Neonazis lieben es bekanntlich, Schwache und Verzweifelte anzupöbeln. Sie bewerfen sie mit Steinen, oft bringen sie sogar Menschen um. Warum sollte ein Spitzenpolitiker solche Leute nicht klar ausgrenzen? Weil Nazis zarte Seelen sind, die mit gütigen Worten durchaus vom Wert des Grundgesetzes zu überzeugen wären? Wer dies denkt, sollte sich mal bei der nächsten rechten Demo auf den Bürgersteig stellen. Weil der Wettlauf der Worte bei Politikern immer auch etwas Symbolisches hat? Natürlich, aber Symbole sind im Kampf gegen rechts entscheidend, sie bestimmen das gesellschaftliche Klima mit.
Vor allem aber nutzte Gabriel sein berühmtes P-Wort ja kalkuliert, nicht im Affekt. Es ist bekannt, dass Wahlen in Deutschland zu einer Exklusivveranstaltung für die Mittel- und Oberschicht geworden sind. Das untere Drittel der Gesellschaft verweigert sich. Die Nichtwähler sind unterprivilegiert, also arm, ungebildet und frustriert. Sie hegen Ressentiments gegen „die da oben“, und viele von ihnen sind anfällig für die einfache Erzählung, die Ausländer seien schuld.
Ressentiments mit Argumenten begegnen
Gabriels Populismus hat also ein Ziel. Er versucht, einfach denkenden Menschen klarzumachen, wo die Grenze nach rechts verläuft. Linke Kommentatoren werfen dem SPD-Chef nun vor, er habe mit seinem Besuch bei Pegida rechts geblinkt, jetzt blinke er halt mal links. Sie übersehen, dass beides Teil derselben Strategie ist.
Gabriel möchte ängstliche Pegida-Bürger nicht verloren geben, Leute also, die nicht mehr SPD oder CDU wählen, aber auch noch nicht NPD. Und er macht sich keine Illusionen darüber, dass Ängste vor angeblicher Überfremdung auch in Milieus der SPD oder der Linkspartei verbreitet sind. Was ist gegen einen verständlichen Dialog einzuwenden, solange man dem Ressentiment mit guten Argumenten begegnet?

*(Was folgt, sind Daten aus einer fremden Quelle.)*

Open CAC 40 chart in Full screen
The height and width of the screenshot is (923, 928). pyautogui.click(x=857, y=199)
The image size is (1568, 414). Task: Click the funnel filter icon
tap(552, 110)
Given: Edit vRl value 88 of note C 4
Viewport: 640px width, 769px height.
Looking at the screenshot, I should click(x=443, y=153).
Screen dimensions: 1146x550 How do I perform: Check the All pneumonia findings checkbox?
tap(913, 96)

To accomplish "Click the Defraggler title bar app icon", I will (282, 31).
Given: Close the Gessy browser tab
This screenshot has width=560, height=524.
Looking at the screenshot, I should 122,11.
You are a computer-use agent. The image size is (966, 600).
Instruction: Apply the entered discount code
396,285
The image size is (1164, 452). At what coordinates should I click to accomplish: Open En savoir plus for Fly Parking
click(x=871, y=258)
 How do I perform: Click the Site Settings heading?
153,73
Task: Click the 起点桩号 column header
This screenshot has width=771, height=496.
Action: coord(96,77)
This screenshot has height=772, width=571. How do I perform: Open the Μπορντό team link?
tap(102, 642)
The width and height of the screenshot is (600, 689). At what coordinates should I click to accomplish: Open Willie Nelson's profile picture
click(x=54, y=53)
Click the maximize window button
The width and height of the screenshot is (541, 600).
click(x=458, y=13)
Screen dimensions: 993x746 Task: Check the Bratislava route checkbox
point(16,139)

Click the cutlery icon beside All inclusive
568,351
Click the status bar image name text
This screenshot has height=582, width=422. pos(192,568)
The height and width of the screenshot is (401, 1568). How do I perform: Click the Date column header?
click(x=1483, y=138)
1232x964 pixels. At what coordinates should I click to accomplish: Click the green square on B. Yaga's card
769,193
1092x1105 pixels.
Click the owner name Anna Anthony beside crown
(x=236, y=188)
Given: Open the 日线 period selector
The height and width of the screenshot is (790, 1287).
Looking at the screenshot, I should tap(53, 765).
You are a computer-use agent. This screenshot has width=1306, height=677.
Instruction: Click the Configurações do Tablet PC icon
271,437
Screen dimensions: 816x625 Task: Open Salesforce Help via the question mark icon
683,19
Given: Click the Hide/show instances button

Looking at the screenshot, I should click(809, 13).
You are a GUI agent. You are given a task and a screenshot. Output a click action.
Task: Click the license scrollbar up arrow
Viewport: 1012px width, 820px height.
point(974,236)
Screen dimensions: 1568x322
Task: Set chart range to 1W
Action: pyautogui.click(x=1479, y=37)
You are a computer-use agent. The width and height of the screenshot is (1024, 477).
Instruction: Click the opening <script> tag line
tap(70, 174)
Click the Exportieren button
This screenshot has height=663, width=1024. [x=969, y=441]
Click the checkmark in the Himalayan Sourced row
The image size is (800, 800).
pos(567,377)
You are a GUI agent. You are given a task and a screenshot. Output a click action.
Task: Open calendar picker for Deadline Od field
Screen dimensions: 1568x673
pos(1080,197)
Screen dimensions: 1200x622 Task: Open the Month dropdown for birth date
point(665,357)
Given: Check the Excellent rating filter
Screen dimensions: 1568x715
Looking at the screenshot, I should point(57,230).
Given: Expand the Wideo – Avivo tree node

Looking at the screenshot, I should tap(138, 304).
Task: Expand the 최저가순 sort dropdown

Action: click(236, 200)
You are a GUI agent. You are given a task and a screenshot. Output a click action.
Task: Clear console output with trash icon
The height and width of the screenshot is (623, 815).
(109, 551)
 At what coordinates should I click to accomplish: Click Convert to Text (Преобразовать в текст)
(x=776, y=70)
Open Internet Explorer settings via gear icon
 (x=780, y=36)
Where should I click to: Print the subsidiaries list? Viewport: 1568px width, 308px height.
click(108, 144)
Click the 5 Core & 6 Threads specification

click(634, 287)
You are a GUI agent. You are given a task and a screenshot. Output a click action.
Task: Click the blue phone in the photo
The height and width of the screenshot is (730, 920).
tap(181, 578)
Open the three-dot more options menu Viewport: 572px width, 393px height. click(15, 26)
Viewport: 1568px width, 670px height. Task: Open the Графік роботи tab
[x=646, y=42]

Die große Aufgabe der SPD ist ja, eine narrative Klammer für das linksliberale Bürgertum und das Prekariat zu finden. Schafft sie das nicht, kann sie die Hegemonie von Merkels CDU niemals brechen. Statt Verachtung für die da unten wäre Solidarität im progressiv denkenden Bürgertum hilfreich. Oder, etwas populistischer formuliert: Es steckt ein Widerspruch darin, bei einem Glas Pinot Grigio über Rot-Rot-Grün nachzusinnen, aber gleichzeitig Gabriels Populismus und RTL-guckende Prolls zu verachten.